In the first tercet, I imagined the persona moving through the lenses of a butterfly, where he is airborne and travels with an uncertain, almost drunken quality conveyed by “swooning in descent”. To a butterfly, the floating heads of dandelions would seem sizeable and form an entire landscape such that the persona “[brushes]” past “dandelion roads” instead of a dirt part, the imagery evoking softness in the movement and depicting the directionless path of nature compared to man-made roads. I have further employed enjambments to produce a sense of continuous motion, and the phrase “surges up” deviates from an otherwise iambic pentameter to emphasise the erratic sense of the earth rising to greet the persona’s descent. As a butterfly, the persona is graceful and unshackled by nature.
The second tercet depicts the persona from an omniscient narrator’s perspective, where the personal pronouns are exchanged for third person pronouns for the only time in the poem. The persona is depicted to be sleeping in reality, where he “floats” in dreams with a sense of lightness that is juxtaposed by his body weighing into the mud and the heaviness of his armour that “[enclothes]” him like a steel trap. Nature is presented as a domesticating rather than liberating force, as the mud serves as the persona’s bed and the rain does not bring relief but “stings his fresh cuts sharp”.
The third tercet begins with a sharp call of anguish from the persona, marking the switch back to persona’s perspective when he awakens and realises his plight. The phrase “from flight” threatens to break away from the iambic pentameter, but may be forcefully curbed by the punctuation while the next line begins with the stress on “I stand”, marking the persona’s assertion of his human identity over animal. The tercet emphasises the persona’s preoccupation with chivalry, where he displays his valour in the face of adversity by romanticising the rain to be “arrows” and himself to stand upon blood-stained leaves.
Yet in the fourth tercet, the persona encounters a butterfly with wings pure like the “snow”, its whiteness made further “divine” by daylight. This stuns the persona in his enthralment to a dual consciousness, as simultaneously a motionless knight and the external butterfly that “[rises]” before him and “[relents]” the human quest. Still in the butterfly’s consciousness, the persona embraces a “timeless evermore”, a divine serenity where the human understanding of linear temporality does not apply. Notably, both the knight and the butterfly are never explicitly mentioned in the poem except for in the title; who is the butterfly and who is the knight thus remains an open question.
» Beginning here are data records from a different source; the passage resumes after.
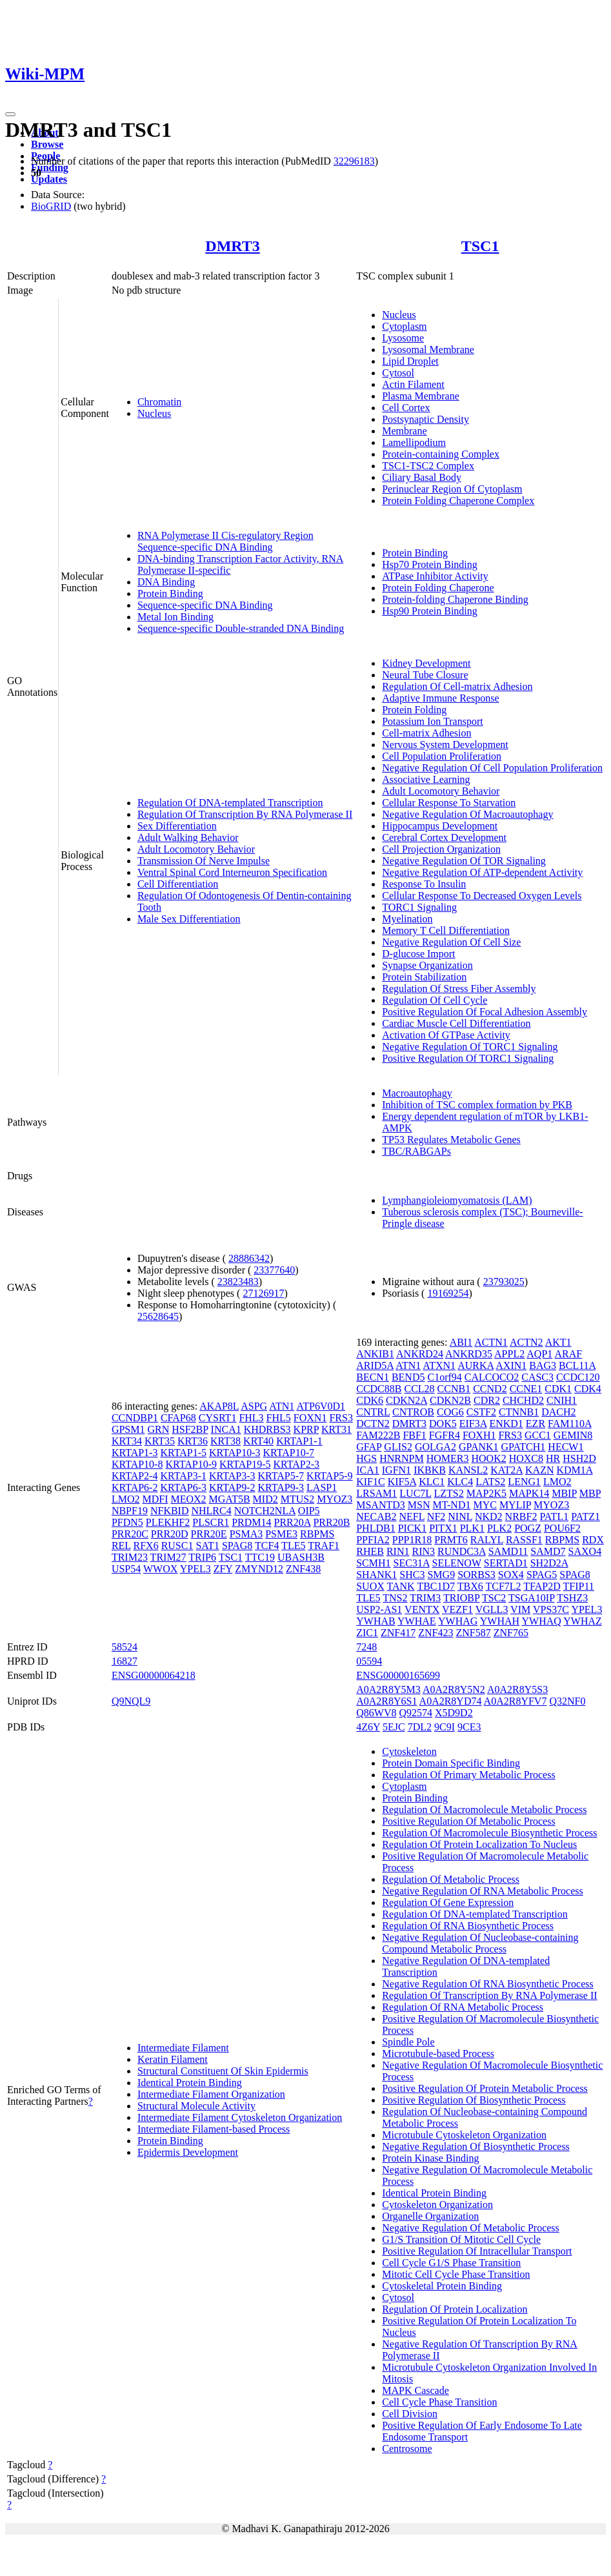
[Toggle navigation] (10, 114)
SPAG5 (541, 1574)
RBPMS (317, 1533)
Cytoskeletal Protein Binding (442, 2285)
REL (121, 1545)
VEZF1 (457, 1609)
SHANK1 (376, 1574)
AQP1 (539, 1353)
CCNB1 (454, 1388)
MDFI (155, 1499)
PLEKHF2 (168, 1522)
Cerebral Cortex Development (444, 837)
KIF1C (370, 1481)
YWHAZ (582, 1621)
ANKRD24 (419, 1353)
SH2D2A (549, 1562)
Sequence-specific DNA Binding (205, 605)
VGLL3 (492, 1609)
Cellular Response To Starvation (449, 802)
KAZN (539, 1470)
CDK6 (369, 1400)
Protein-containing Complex (440, 454)
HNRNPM (401, 1458)
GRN (158, 1429)
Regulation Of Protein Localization (454, 2309)
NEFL (411, 1516)
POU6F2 (562, 1528)
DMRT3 (232, 246)
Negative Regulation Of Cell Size (451, 942)
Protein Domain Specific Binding (451, 1763)
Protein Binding (170, 593)
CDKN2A (406, 1400)
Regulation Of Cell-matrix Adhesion (457, 686)
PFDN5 (127, 1522)
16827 (124, 1661)
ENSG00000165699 (398, 1675)
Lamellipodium (414, 442)
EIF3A (473, 1423)
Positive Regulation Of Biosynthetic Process (473, 2099)
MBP (590, 1493)
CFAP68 (178, 1417)
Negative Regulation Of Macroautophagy (467, 814)
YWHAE (416, 1621)
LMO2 (126, 1499)
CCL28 (419, 1388)
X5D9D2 (454, 1712)
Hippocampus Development (439, 825)
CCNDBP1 (135, 1417)
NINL (460, 1516)
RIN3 (423, 1551)
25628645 (158, 1316)
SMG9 (441, 1574)
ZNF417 (398, 1632)
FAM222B (378, 1435)
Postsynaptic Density (425, 419)
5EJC (394, 1726)
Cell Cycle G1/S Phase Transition (451, 2262)
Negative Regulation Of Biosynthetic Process (476, 2146)
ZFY (223, 1568)
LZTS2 (449, 1493)
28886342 (249, 1258)
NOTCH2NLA (264, 1510)
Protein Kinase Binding (430, 2158)
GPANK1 (479, 1446)
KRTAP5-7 (281, 1475)
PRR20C (130, 1533)
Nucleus (154, 413)
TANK (401, 1586)
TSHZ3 (572, 1597)
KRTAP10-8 (137, 1464)
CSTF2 (481, 1411)
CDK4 (587, 1388)
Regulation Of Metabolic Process (450, 1879)
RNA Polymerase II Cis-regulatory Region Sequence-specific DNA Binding (225, 541)
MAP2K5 (486, 1493)
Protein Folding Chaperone (438, 587)
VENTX (422, 1609)
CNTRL (373, 1411)
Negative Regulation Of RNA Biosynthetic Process (488, 1983)
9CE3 (469, 1726)
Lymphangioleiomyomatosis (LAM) (457, 1200)
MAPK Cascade (415, 2390)
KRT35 (160, 1440)
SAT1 (207, 1545)
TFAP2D (542, 1586)
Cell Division (409, 2413)
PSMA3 (246, 1533)
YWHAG (457, 1621)
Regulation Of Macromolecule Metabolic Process (484, 1809)
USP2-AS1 (379, 1609)
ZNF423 (435, 1632)
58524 (124, 1646)
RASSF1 (524, 1539)
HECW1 (565, 1446)
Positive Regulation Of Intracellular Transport (477, 2251)
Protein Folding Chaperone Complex (458, 500)
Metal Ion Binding (175, 616)
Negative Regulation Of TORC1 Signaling (469, 1046)
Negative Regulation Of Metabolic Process (470, 2227)
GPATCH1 (523, 1446)
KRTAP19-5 (245, 1464)
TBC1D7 (436, 1586)
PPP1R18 (412, 1539)
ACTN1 (491, 1342)
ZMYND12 (259, 1568)
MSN (419, 1504)
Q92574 (415, 1712)
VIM (520, 1609)
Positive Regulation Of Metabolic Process (468, 1821)
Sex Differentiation (177, 825)
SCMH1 (373, 1562)
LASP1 (321, 1487)
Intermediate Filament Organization (211, 2094)
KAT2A (506, 1470)
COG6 (450, 1411)
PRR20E (209, 1533)
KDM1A (574, 1470)
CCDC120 (578, 1377)
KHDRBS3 (267, 1429)
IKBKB (430, 1470)
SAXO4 (585, 1551)
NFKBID (169, 1510)
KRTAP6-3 (183, 1487)
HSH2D (579, 1458)
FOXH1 (479, 1435)
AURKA (475, 1365)
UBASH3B (301, 1557)
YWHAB (375, 1621)
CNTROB (413, 1411)
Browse (47, 144)
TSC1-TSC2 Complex (428, 465)
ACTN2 (526, 1342)
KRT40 (258, 1440)
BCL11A (577, 1365)
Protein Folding (414, 709)
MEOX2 (188, 1499)
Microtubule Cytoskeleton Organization (464, 2134)
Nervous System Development (445, 744)
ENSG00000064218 (153, 1675)
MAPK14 (529, 1493)
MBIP (564, 1493)
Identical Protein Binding (189, 2082)
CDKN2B (450, 1400)
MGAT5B (229, 1499)
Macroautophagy (417, 1093)
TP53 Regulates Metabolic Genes (451, 1139)
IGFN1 (396, 1470)
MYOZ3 (334, 1499)
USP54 (126, 1568)
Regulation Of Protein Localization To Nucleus (479, 1844)
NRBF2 (521, 1516)
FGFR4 (444, 1435)
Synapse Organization (427, 965)
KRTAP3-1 (183, 1475)
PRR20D (169, 1533)
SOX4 (511, 1574)
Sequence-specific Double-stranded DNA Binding (240, 628)
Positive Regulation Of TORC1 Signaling (468, 1058)
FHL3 (251, 1417)
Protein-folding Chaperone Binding (455, 599)
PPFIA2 (373, 1539)
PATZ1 (585, 1516)
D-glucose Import (418, 953)
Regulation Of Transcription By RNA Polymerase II (244, 814)
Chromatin (159, 401)
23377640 (274, 1269)
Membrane (404, 430)
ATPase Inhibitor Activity (435, 576)
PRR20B (331, 1522)
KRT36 (192, 1440)
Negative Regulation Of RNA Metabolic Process (482, 1890)
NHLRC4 (211, 1510)
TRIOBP (461, 1597)
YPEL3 (195, 1568)
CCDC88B (378, 1388)
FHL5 (278, 1417)
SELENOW (456, 1562)
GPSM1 (128, 1429)
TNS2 (395, 1597)
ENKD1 (506, 1423)
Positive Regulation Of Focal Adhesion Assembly (484, 1011)
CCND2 (489, 1388)
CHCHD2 (523, 1400)
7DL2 (420, 1726)
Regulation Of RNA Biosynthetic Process (468, 1925)
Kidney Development (426, 663)
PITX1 (443, 1528)
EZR (535, 1423)
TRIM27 (168, 1557)
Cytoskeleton (409, 1751)
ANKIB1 (375, 1353)
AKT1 (558, 1342)
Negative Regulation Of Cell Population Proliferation (492, 767)
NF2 (436, 1516)
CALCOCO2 (492, 1377)
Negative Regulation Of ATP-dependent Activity (482, 872)
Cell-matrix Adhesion (426, 732)
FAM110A (570, 1423)
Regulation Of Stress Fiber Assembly (459, 988)
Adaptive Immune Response (440, 698)
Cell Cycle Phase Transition (439, 2402)
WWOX (160, 1568)
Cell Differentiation (177, 883)
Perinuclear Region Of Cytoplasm (452, 488)
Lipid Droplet (410, 361)
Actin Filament (413, 384)
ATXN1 (439, 1365)
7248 (366, 1646)
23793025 (504, 1281)
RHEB (370, 1551)
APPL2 (509, 1353)
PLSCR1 (210, 1522)
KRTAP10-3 (235, 1452)
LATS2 (490, 1481)
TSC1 (480, 246)
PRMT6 (451, 1539)
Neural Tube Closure (425, 674)
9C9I (444, 1726)
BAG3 (542, 1365)
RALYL (486, 1539)
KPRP (306, 1429)
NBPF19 (130, 1510)
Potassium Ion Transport (432, 721)
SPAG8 (237, 1545)
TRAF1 (323, 1545)
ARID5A (375, 1365)
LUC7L (415, 1493)
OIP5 (309, 1510)
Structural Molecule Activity (196, 2105)
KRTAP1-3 (135, 1452)
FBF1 (414, 1435)
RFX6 (146, 1545)
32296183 (354, 161)
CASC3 (537, 1377)
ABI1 (461, 1342)
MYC (484, 1504)
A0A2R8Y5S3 (517, 1689)
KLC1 (432, 1481)
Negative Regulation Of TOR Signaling (464, 860)
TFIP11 (578, 1586)
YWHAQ (541, 1621)
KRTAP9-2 (232, 1487)
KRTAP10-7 (289, 1452)
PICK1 (412, 1528)
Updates (49, 179)
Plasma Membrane (420, 395)
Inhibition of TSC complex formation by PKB (477, 1104)
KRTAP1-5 (183, 1452)
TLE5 (293, 1545)
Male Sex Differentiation (189, 918)
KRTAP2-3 (297, 1464)
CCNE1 (526, 1388)
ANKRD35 (468, 1353)
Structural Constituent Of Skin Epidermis (222, 2070)
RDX (593, 1539)
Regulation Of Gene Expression (448, 1902)
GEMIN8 (573, 1435)
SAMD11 (508, 1551)
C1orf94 (444, 1377)
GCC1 (538, 1435)
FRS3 (340, 1417)
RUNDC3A (461, 1551)
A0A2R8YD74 (450, 1701)
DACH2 (558, 1411)
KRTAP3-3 (232, 1475)
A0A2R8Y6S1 (386, 1701)
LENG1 (524, 1481)
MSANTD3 (380, 1504)
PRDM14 (251, 1522)
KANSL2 (468, 1470)
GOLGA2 (435, 1446)
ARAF (568, 1353)
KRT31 (336, 1429)
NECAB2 (376, 1516)
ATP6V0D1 (320, 1406)
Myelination (407, 918)
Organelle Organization (430, 2216)
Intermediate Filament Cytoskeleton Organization (239, 2117)
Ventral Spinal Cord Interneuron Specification (232, 872)
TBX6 (470, 1586)
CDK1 (558, 1388)
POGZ (527, 1528)
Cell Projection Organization (441, 849)
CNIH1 (561, 1400)
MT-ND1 (451, 1504)
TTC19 (260, 1557)
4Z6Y (368, 1726)
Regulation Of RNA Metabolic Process (462, 2007)
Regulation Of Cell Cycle (434, 1000)
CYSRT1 (218, 1417)
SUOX (370, 1586)
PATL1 (553, 1516)
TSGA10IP (531, 1597)
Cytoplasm (404, 326)
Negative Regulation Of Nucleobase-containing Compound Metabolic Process (480, 1943)
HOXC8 (526, 1458)
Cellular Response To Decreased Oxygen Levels (481, 895)
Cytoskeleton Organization (437, 2204)
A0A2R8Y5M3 (388, 1689)
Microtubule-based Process (438, 2053)
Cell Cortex (406, 407)
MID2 (265, 1499)
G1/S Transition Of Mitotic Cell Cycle (461, 2239)
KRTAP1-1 (299, 1440)
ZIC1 (367, 1632)
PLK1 (472, 1528)
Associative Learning (426, 779)
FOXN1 (310, 1417)
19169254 (447, 1293)
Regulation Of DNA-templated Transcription (230, 802)
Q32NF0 (567, 1701)
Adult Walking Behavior (188, 837)
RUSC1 (177, 1545)
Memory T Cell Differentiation (446, 930)
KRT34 (127, 1440)
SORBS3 (476, 1574)
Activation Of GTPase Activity (446, 1034)
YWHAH (499, 1621)
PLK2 (499, 1528)
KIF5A (402, 1481)
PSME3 (281, 1533)
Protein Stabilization (424, 976)
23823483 (238, 1281)
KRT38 (225, 1440)
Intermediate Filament (183, 2047)
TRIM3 (425, 1597)
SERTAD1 (506, 1562)
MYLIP (515, 1504)
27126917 (263, 1293)
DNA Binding (166, 581)
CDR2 (487, 1400)
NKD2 (489, 1516)
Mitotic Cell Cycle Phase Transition (456, 2274)
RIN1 (398, 1551)
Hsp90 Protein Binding (429, 610)
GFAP (368, 1446)
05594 (369, 1661)
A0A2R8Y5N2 (454, 1689)
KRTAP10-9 (191, 1464)
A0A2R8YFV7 (515, 1701)
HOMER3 (447, 1458)
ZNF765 (511, 1632)
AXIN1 (511, 1365)
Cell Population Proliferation (441, 756)
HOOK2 (488, 1458)
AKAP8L (219, 1406)
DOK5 (443, 1423)
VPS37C (551, 1609)
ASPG (254, 1406)
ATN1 (281, 1406)
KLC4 (460, 1481)
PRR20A (292, 1522)
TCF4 (267, 1545)
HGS (366, 1458)
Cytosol (398, 372)
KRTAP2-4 (135, 1475)
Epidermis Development (187, 2152)
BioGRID (51, 206)
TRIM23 (130, 1557)
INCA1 (226, 1429)
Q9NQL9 (131, 1701)
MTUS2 (297, 1499)
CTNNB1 (519, 1411)
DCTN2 (373, 1423)
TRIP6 (202, 1557)
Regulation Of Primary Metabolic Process (468, 1774)
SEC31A (412, 1562)
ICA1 (367, 1470)
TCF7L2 (503, 1586)
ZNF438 (303, 1568)
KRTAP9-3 (281, 1487)
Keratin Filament (172, 2059)
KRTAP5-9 (329, 1475)
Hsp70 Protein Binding (429, 564)
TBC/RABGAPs (416, 1151)
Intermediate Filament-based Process (213, 2129)
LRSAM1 (376, 1493)
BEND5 (408, 1377)
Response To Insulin (424, 883)
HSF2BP (190, 1429)
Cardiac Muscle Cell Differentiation (456, 1023)
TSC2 (494, 1597)
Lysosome (403, 337)
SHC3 (412, 1574)
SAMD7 (547, 1551)
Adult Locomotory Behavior (196, 849)
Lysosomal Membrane (428, 349)
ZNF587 (473, 1632)
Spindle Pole (408, 2041)
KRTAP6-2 (135, 1487)
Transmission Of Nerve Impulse (203, 860)
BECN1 (372, 1377)
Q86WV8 (376, 1712)
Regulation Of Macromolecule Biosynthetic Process (489, 1832)
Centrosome (407, 2448)
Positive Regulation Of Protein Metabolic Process (485, 2088)
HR (553, 1458)
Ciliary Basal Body (421, 477)
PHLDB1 (375, 1528)
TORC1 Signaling (419, 907)
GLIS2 (398, 1446)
Throughout the poem, I attempted to depict seasonal imagery via the dandelions of spring, the “summer rain”, the Fall-coloured leaves, and snowy wings of the butterfly that makes the persona “freeze”. This pitches the fast-flowing linear narrative of time against the “timeless evermore” of divinity as represented by the butterfly. Through the butterfly, the persona realises in the concluding couplet that time slips by regardless of the speed of his journey, and the “night” –– symbolising one’s unconscious, animalistic instincts –– cannot be captured by a performative quest for chivalric honour. The persona thus trudges onwards while hovering without direction; he folds as a human body crumbles or like a pair of wings taking flight, where strength is derived from vulnerability, as one inhales a breath.
REFERENCES
Chaucer, Geoffrey. “The Parliament of Fowls.” Dream Visions and Other Poems, edited by Kathryn L Lynch, W.W. Norton, 2006, pp. 93-116.
Warren, Michael. “Introduction.” Birds in Medieval English Poetry: Metaphors, Realities, Transformations, Boydell & Brewer, 2018, pp. 1–23.